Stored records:
=-=-=-=-=

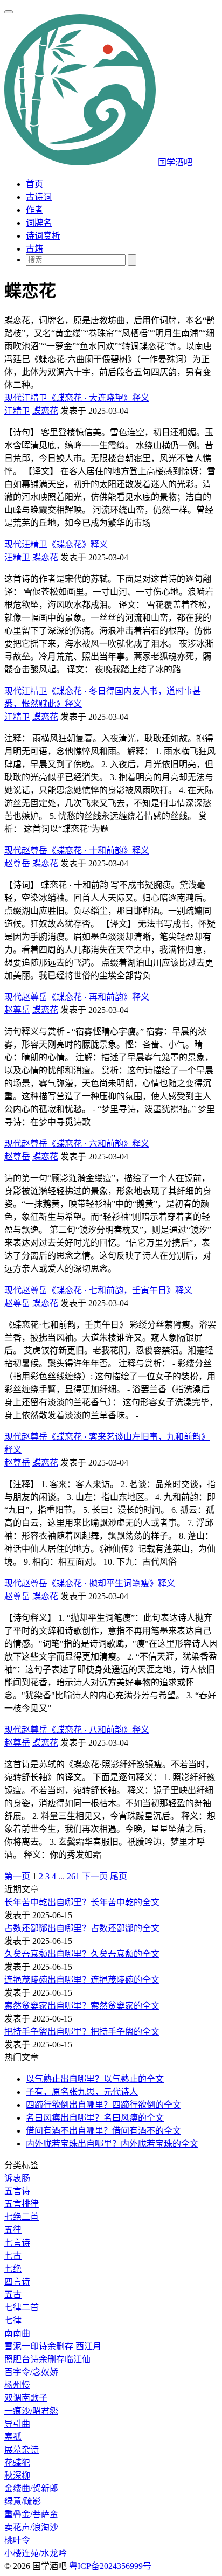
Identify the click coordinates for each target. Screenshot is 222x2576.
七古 (13, 2255)
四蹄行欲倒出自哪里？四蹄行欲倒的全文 (103, 2104)
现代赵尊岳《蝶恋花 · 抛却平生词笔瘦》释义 (89, 1583)
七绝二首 (21, 2216)
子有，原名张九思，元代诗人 (82, 2091)
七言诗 (17, 2242)
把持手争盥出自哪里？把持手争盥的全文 (81, 2031)
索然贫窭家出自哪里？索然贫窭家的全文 (81, 2005)
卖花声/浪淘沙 (31, 2527)
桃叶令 (17, 2540)
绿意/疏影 (22, 2501)
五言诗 (17, 2191)
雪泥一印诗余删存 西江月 (52, 2346)
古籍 (34, 248)
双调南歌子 (25, 2398)
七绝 (13, 2268)
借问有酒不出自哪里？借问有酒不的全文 (103, 2130)
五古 (13, 2294)
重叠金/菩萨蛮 (31, 2514)
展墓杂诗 (21, 2449)
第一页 (17, 1876)
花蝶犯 (17, 2462)
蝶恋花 (45, 410)
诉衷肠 (17, 2178)
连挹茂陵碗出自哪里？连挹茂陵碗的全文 (81, 1979)
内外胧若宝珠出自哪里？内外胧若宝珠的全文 (112, 2143)
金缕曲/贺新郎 (31, 2488)
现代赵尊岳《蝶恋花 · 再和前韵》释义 (76, 997)
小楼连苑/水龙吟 (35, 2553)
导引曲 (17, 2423)
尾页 (118, 1876)
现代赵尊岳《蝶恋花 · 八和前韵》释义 (76, 1729)
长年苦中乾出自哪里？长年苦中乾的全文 (81, 1902)
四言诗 (17, 2281)
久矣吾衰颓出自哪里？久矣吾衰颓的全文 (81, 1954)
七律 (13, 2320)
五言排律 (21, 2204)
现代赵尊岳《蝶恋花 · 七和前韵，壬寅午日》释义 (98, 1290)
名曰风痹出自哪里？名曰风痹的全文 (95, 2117)
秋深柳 (17, 2475)
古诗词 (39, 197)
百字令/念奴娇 (31, 2372)
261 (73, 1876)
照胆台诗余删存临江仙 (47, 2359)
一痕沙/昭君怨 (31, 2410)
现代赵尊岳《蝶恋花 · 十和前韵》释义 (76, 850)
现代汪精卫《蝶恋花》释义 (56, 544)
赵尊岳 (17, 863)
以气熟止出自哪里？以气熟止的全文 (95, 2079)
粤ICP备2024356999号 (110, 2566)
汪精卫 (17, 410)
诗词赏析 (43, 235)
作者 (34, 209)
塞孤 (13, 2436)
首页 (34, 184)
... (61, 1876)
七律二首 (21, 2307)
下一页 (95, 1876)
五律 (13, 2229)
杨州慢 (17, 2385)
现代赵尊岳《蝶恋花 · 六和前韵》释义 (76, 1143)
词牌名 (39, 222)
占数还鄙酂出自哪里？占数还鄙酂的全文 (81, 1928)
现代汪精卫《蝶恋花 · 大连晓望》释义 (76, 397)
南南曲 (17, 2333)
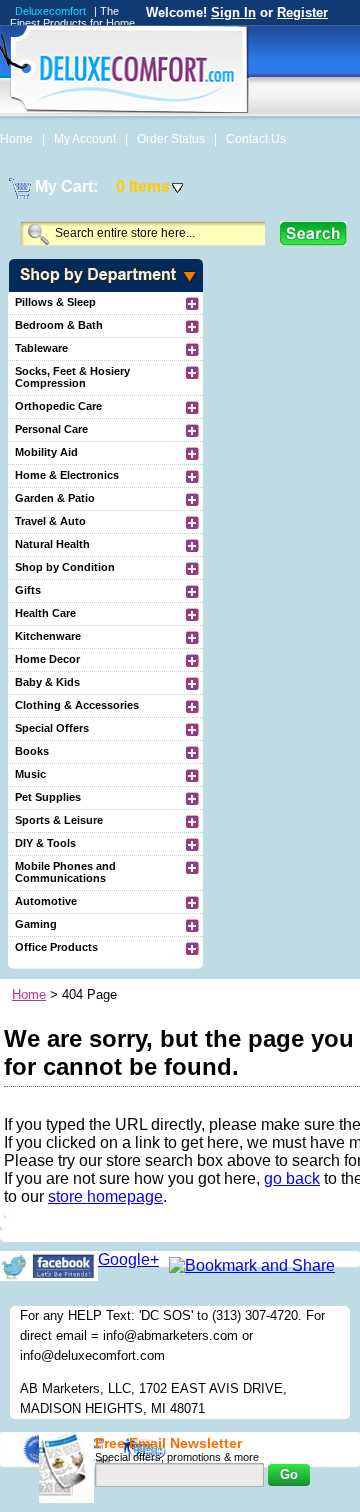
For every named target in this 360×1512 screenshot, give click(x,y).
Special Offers (52, 728)
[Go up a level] (191, 303)
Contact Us (256, 139)
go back (292, 1178)
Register (302, 12)
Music (30, 774)
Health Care (45, 613)
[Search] (313, 233)
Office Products (56, 947)
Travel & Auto (50, 521)
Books (32, 751)
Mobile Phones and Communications (65, 872)
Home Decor (47, 659)
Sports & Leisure (59, 820)
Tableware (41, 348)
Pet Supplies (48, 797)
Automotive (46, 901)
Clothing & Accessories (77, 705)
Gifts (28, 590)
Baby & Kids (47, 682)
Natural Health (52, 544)
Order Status (172, 139)
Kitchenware (48, 636)
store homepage (105, 1196)
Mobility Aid (46, 452)
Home (18, 139)
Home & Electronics (67, 475)
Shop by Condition (65, 567)
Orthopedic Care (58, 406)
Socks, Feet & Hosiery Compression (72, 377)
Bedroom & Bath (59, 325)
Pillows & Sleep (55, 302)
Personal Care (51, 429)
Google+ (128, 1259)
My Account (86, 139)
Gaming (36, 924)
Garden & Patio (55, 498)
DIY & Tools (45, 843)
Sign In (233, 12)
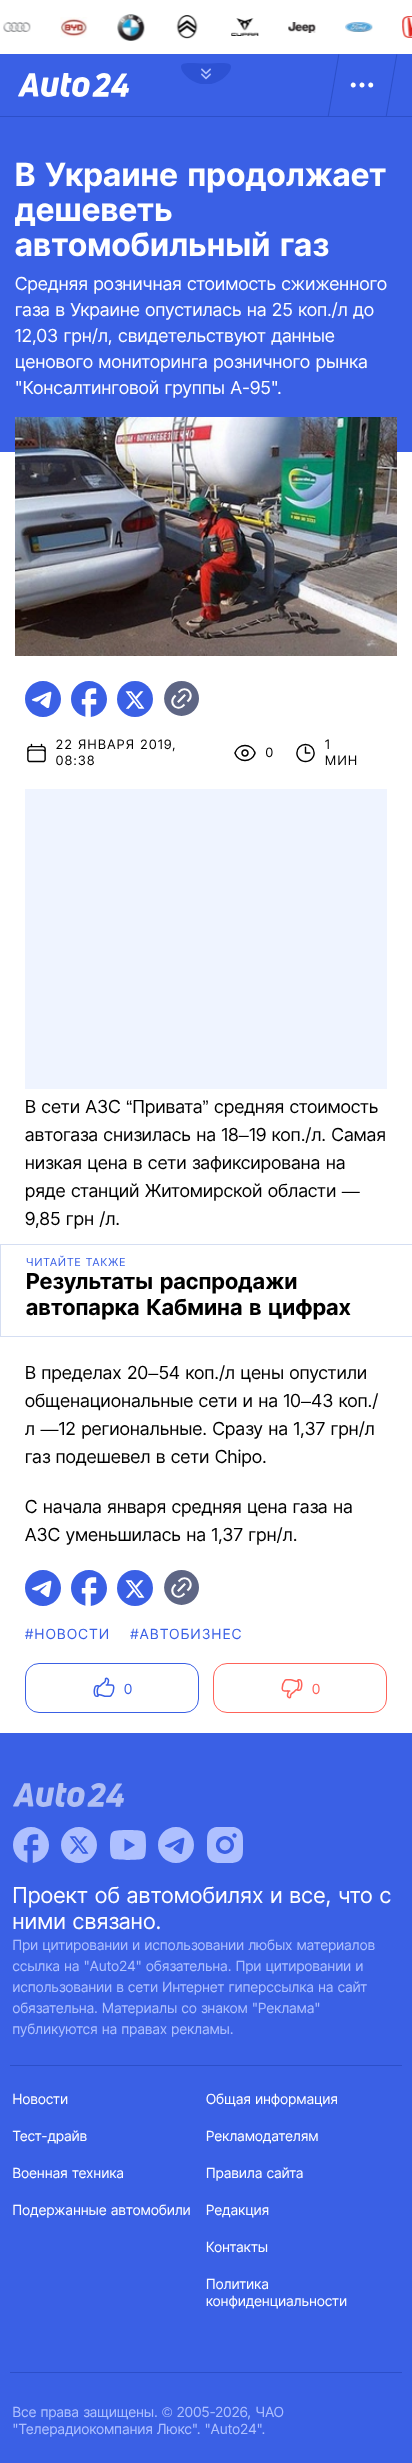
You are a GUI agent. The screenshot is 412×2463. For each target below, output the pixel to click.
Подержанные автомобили (102, 2210)
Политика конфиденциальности (276, 2293)
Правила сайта (255, 2173)
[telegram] (43, 699)
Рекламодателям (262, 2136)
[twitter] (135, 699)
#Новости (67, 1634)
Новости (41, 2099)
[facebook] (89, 699)
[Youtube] (128, 1845)
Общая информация (272, 2099)
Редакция (237, 2210)
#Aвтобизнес (186, 1634)
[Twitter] (79, 1845)
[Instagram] (225, 1845)
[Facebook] (31, 1845)
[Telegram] (176, 1845)
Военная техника (69, 2173)
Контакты (237, 2247)
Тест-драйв (50, 2136)
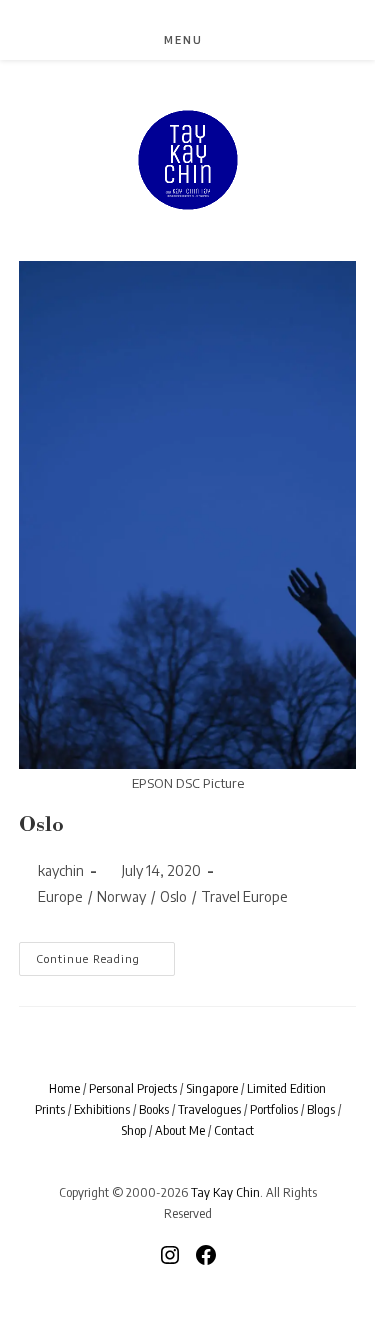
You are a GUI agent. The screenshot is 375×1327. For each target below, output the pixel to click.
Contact (234, 1130)
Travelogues (209, 1109)
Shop (133, 1130)
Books (154, 1109)
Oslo (41, 825)
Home (64, 1088)
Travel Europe (244, 896)
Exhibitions (102, 1109)
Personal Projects (133, 1088)
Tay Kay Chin (225, 1192)
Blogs (321, 1109)
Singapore (212, 1088)
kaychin (61, 870)
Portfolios (274, 1109)
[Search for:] (219, 40)
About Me (180, 1130)
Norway (121, 896)
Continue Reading (103, 958)
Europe (60, 896)
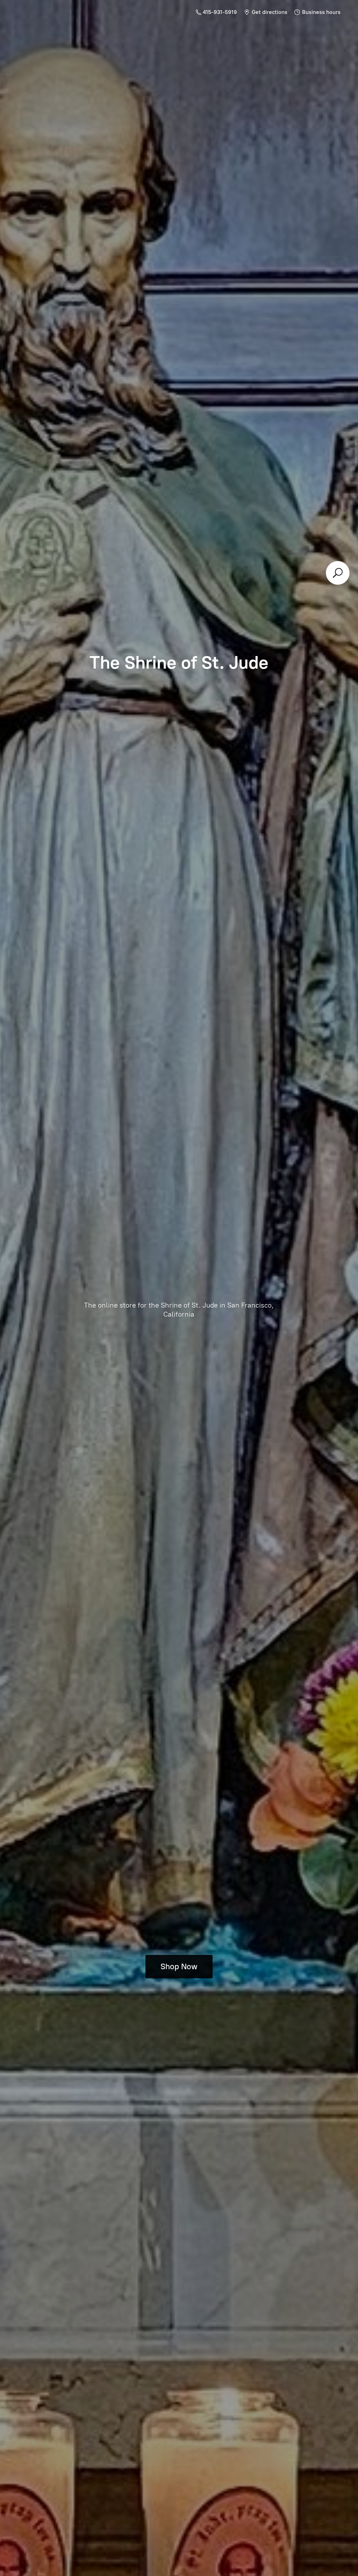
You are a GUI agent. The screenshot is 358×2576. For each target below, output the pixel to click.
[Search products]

=-=-=-=-=

WHAT TO DO ->
Each line above must be repeated exactly in the answer, with pictures omitted.

EXERCISE RESPONSE ->
Identify the click coordinates for each target. Screenshot is 222x2576.
七古 (13, 2255)
四蹄行欲倒出自哪里？四蹄行欲倒的全文 (103, 2104)
现代赵尊岳《蝶恋花 · 抛却平生词笔瘦》释义 (89, 1583)
七绝二首 (21, 2216)
子有，原名张九思，元代诗人 (82, 2091)
七言诗 (17, 2242)
把持手争盥出自哪里？把持手争盥的全文 (81, 2031)
索然贫窭家出自哪里？索然贫窭家的全文 (81, 2005)
卖花声/浪淘沙 (31, 2527)
桃叶令 (17, 2540)
绿意/疏影 (22, 2501)
五言诗 (17, 2191)
雪泥一印诗余删存 西江月 (52, 2346)
古籍 (34, 248)
双调南歌子 (25, 2398)
七绝 (13, 2268)
借问有酒不出自哪里？借问有酒不的全文 (103, 2130)
五古 (13, 2294)
重叠金/菩萨蛮 (31, 2514)
展墓杂诗 (21, 2449)
第一页 (17, 1876)
花蝶犯 (17, 2462)
蝶恋花 (45, 410)
诉衷肠 (17, 2178)
连挹茂陵碗出自哪里？连挹茂陵碗的全文 (81, 1979)
内外胧若宝珠出自哪里？内外胧若宝珠的全文 (112, 2143)
金缕曲/贺新郎 (31, 2488)
现代赵尊岳《蝶恋花 · 再和前韵》释义 (76, 997)
小楼连苑/水龙吟 (35, 2553)
导引曲 (17, 2423)
尾页 (118, 1876)
现代赵尊岳《蝶恋花 · 八和前韵》释义 (76, 1729)
长年苦中乾出自哪里？长年苦中乾的全文 (81, 1902)
四言诗 (17, 2281)
久矣吾衰颓出自哪里？久矣吾衰颓的全文 (81, 1954)
七律 (13, 2320)
五言排律 (21, 2204)
现代赵尊岳《蝶恋花 · 七和前韵，壬寅午日》释义 (98, 1290)
名曰风痹出自哪里？名曰风痹的全文 (95, 2117)
秋深柳 (17, 2475)
古诗词 (39, 197)
百字令/念奴娇 (31, 2372)
261 (73, 1876)
照胆台诗余删存临江仙 (47, 2359)
一痕沙/昭君怨 (31, 2410)
现代赵尊岳《蝶恋花 · 十和前韵》释义 (76, 850)
现代汪精卫《蝶恋花》释义 (56, 544)
赵尊岳 (17, 863)
以气熟止出自哪里？以气熟止的全文 (95, 2079)
粤ICP备2024356999号 (110, 2566)
汪精卫 (17, 410)
诗词赏析 (43, 235)
作者 (34, 209)
塞孤 (13, 2436)
首页 (34, 184)
... (61, 1876)
七律二首 (21, 2307)
下一页 (95, 1876)
五律 (13, 2229)
杨州慢 (17, 2385)
现代赵尊岳《蝶恋花 · 六和前韵》释义 (76, 1143)
词牌名 (39, 222)
占数还鄙酂出自哪里？占数还鄙酂的全文 (81, 1928)
现代汪精卫《蝶恋花 · 大连晓望》释义 (76, 397)
南南曲 (17, 2333)
For every named target in this 360×1512 screenshot, give click(x,y).
Special Offers (52, 728)
[Go up a level] (191, 303)
Contact Us (256, 139)
go back (292, 1178)
Register (302, 12)
Music (30, 774)
Health Care (45, 613)
[Search] (313, 233)
Office Products (56, 947)
Travel & Auto (50, 521)
Books (32, 751)
Mobile Phones and Communications (65, 872)
Home Decor (47, 659)
Sports & Leisure (59, 820)
Tableware (41, 348)
Pet Supplies (48, 797)
Automotive (46, 901)
Clothing & Accessories (77, 705)
Gifts (28, 590)
Baby & Kids (47, 682)
Natural Health (52, 544)
Order Status (172, 139)
Kitchenware (48, 636)
store homepage (105, 1196)
Mobility Aid (46, 452)
Home (18, 139)
Home & Electronics (67, 475)
Shop by Condition (65, 567)
Orthopedic Care (58, 406)
Socks, Feet & Hosiery Compression (72, 377)
Bedroom & Bath (59, 325)
Pillows & Sleep (55, 302)
Personal Care (51, 429)
Google+ (128, 1259)
My Account (86, 139)
Gaming (36, 924)
Garden & Patio (55, 498)
DIY & Tools (45, 843)
Sign In (233, 12)
You are a GUI agent. The screenshot is 412×2463. For each target below, output the pixel to click.
Подержанные автомобили (102, 2210)
Политика конфиденциальности (276, 2293)
Правила сайта (255, 2173)
[telegram] (43, 699)
Рекламодателям (262, 2136)
[twitter] (135, 699)
#Новости (67, 1634)
Новости (41, 2099)
[facebook] (89, 699)
[Youtube] (128, 1845)
Общая информация (272, 2099)
Редакция (237, 2210)
#Aвтобизнес (186, 1634)
[Twitter] (79, 1845)
[Instagram] (225, 1845)
[Facebook] (31, 1845)
[Telegram] (176, 1845)
Военная техника (69, 2173)
Контакты (237, 2247)
Тест-драйв (50, 2136)
You are a GUI agent. The screenshot is 375×1327. For each target below, output the pixel to click.
Contact (234, 1130)
Travelogues (209, 1109)
Shop (133, 1130)
Books (154, 1109)
Oslo (41, 825)
Home (64, 1088)
Travel Europe (244, 896)
Exhibitions (102, 1109)
Personal Projects (133, 1088)
Tay Kay Chin (225, 1192)
Blogs (321, 1109)
Singapore (212, 1088)
kaychin (61, 870)
Portfolios (274, 1109)
[Search for:] (219, 40)
About Me (180, 1130)
Norway (121, 896)
Continue Reading (103, 958)
Europe (60, 896)
You are a GUI agent. The screenshot is 358×2576. For each target below, output the pixel to click.
[Search products]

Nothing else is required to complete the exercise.